──────── Data records ────────
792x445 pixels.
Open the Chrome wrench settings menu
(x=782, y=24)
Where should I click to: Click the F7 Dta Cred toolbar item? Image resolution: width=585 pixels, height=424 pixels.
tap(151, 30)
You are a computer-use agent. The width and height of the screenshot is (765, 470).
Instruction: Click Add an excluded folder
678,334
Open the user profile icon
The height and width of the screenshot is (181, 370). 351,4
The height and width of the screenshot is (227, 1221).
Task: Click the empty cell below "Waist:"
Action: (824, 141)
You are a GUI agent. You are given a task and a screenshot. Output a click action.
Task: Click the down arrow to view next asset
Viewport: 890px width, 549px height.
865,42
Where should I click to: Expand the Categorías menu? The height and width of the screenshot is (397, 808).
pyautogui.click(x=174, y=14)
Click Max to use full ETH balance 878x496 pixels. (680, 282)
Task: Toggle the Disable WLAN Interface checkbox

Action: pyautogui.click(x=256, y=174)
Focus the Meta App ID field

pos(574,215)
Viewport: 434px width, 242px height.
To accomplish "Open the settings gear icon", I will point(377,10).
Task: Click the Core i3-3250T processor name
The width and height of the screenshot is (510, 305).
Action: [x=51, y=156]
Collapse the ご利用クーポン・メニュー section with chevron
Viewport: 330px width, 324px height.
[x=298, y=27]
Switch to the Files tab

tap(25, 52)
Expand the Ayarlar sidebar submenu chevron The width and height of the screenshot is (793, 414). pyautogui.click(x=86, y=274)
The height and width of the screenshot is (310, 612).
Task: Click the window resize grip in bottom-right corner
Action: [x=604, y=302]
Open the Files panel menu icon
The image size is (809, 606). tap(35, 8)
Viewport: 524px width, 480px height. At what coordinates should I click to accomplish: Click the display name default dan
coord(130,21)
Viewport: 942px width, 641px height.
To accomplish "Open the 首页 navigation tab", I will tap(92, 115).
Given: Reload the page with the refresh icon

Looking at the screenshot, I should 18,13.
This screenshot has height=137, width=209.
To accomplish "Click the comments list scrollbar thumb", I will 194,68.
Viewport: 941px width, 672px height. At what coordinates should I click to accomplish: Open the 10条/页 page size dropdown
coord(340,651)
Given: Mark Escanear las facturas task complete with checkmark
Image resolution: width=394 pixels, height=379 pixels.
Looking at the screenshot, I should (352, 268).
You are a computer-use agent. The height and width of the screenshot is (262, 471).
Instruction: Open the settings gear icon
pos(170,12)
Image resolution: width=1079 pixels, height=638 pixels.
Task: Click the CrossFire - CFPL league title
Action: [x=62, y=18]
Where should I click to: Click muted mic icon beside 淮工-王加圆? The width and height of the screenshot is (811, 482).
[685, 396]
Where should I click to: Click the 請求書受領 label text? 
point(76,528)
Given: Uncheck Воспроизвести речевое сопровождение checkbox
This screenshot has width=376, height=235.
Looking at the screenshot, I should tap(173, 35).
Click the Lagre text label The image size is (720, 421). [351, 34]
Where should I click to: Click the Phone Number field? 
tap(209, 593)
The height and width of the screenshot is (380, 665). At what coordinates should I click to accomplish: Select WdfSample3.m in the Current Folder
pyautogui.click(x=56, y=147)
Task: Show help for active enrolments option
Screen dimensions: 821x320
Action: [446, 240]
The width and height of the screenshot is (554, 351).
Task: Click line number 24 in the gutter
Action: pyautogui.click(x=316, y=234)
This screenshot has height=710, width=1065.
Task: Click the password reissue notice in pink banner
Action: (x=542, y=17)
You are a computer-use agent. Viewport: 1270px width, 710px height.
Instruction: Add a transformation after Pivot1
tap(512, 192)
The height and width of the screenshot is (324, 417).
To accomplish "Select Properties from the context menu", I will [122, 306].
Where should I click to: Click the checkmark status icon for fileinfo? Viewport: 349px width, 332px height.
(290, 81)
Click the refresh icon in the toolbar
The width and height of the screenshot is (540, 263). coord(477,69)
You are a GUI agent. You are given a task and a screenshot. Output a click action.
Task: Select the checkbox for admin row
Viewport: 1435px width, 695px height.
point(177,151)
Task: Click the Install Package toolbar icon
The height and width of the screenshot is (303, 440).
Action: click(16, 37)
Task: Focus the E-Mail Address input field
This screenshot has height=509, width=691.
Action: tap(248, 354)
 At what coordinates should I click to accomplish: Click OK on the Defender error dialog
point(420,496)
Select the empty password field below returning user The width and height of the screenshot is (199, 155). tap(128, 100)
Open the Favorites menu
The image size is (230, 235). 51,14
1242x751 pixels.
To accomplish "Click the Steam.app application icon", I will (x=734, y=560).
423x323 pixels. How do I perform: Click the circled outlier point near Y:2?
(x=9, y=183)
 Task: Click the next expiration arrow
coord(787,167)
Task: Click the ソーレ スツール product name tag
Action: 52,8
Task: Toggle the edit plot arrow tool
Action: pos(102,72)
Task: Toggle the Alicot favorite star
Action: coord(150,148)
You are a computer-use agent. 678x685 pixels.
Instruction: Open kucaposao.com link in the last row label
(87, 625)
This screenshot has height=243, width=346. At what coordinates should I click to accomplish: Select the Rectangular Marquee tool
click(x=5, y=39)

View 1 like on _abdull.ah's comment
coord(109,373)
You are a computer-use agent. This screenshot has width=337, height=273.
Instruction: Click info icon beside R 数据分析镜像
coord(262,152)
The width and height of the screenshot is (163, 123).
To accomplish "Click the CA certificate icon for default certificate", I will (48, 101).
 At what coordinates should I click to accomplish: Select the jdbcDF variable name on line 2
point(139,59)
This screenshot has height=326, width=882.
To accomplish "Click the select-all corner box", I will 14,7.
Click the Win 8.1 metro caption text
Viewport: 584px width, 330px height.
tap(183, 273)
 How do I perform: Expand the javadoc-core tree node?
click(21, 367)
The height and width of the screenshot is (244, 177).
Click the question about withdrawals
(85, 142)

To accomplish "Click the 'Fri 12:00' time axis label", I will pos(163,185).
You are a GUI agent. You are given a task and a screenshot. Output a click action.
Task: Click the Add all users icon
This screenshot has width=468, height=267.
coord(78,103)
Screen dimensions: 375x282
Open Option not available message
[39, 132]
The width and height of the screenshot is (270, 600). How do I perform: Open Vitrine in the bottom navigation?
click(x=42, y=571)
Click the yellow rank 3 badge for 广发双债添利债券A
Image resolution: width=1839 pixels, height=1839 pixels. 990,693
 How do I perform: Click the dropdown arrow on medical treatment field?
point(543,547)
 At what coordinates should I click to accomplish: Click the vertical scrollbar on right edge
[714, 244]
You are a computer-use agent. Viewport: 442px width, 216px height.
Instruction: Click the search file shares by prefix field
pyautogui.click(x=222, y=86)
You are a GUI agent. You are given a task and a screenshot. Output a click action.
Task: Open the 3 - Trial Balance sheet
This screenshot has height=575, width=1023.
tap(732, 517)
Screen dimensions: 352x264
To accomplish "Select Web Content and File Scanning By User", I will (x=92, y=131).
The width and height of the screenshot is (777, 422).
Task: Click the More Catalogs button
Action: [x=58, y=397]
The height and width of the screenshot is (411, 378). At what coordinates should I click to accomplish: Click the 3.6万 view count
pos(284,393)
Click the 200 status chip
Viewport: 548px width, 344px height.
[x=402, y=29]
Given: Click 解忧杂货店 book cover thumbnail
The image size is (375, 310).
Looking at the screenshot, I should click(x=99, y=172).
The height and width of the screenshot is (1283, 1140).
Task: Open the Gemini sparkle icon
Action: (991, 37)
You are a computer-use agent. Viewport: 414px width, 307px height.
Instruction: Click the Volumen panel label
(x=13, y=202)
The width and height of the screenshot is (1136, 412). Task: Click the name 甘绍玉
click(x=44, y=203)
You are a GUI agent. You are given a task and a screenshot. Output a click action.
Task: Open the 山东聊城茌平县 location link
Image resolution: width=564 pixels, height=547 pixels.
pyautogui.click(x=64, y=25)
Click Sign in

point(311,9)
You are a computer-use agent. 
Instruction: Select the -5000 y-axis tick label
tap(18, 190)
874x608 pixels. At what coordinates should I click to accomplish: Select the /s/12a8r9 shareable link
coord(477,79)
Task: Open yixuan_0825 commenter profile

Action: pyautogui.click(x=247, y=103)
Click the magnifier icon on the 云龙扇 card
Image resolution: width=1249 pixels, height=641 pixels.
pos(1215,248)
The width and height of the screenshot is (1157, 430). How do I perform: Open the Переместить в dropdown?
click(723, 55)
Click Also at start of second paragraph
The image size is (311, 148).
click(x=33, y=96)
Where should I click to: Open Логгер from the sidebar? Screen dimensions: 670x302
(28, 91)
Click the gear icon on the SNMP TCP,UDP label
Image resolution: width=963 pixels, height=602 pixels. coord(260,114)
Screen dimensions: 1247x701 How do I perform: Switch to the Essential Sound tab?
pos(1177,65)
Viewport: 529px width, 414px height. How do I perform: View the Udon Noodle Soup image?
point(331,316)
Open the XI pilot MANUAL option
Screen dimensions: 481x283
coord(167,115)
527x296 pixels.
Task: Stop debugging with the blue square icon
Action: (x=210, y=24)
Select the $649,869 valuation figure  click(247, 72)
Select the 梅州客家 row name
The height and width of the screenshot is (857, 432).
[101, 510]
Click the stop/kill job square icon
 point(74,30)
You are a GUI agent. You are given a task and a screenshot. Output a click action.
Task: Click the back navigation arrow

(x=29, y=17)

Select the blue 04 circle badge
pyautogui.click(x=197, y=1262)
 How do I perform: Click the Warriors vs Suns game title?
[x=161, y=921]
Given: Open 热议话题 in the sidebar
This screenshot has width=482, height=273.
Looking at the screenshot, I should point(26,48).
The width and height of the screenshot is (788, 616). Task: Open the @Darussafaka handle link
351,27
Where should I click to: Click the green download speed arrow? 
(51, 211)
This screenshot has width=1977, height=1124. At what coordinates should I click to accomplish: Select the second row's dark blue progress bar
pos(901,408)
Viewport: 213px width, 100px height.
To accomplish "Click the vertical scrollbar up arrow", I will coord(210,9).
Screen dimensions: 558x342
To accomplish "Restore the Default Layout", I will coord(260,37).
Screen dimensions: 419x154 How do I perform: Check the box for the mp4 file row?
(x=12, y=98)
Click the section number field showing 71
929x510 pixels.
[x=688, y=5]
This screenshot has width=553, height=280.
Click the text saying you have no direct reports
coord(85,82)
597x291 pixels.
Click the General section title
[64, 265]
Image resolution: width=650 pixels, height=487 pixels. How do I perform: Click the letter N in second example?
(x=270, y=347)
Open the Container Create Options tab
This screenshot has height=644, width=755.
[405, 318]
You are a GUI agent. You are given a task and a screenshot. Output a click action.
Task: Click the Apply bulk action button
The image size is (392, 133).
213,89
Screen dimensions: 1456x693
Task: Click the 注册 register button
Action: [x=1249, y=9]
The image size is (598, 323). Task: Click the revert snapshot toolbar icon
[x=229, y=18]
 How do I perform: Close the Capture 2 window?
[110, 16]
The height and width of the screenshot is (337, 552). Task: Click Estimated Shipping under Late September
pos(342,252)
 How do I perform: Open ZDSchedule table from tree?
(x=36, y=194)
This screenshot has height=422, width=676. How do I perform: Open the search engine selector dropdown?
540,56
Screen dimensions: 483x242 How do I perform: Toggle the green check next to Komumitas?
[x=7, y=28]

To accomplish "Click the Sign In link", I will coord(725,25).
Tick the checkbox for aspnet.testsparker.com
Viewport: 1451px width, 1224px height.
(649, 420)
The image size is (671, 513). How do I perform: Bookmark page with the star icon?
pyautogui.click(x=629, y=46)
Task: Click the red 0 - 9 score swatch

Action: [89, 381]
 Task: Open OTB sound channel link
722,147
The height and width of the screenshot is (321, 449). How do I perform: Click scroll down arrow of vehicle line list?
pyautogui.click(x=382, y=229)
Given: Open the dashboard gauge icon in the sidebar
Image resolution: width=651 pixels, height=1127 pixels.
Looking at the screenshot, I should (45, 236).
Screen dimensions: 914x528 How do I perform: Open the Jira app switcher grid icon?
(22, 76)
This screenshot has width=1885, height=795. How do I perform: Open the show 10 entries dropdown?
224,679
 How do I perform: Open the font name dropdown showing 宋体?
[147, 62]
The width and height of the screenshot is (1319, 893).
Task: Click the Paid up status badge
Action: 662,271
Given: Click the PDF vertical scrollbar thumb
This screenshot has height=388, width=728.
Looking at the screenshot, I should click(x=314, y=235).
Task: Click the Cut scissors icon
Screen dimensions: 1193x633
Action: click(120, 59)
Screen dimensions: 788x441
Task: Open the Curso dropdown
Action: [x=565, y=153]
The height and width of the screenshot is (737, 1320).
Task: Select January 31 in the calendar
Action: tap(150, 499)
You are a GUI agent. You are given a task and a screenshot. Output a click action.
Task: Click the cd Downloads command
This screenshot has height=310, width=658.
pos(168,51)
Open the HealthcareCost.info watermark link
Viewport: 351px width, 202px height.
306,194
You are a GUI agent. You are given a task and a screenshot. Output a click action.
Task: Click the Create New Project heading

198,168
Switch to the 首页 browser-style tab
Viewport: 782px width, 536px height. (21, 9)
────────
### [Your instructions]
From the records above, how many lines include the word "computer"? Only the number is wanted.

### [Exercise output]
8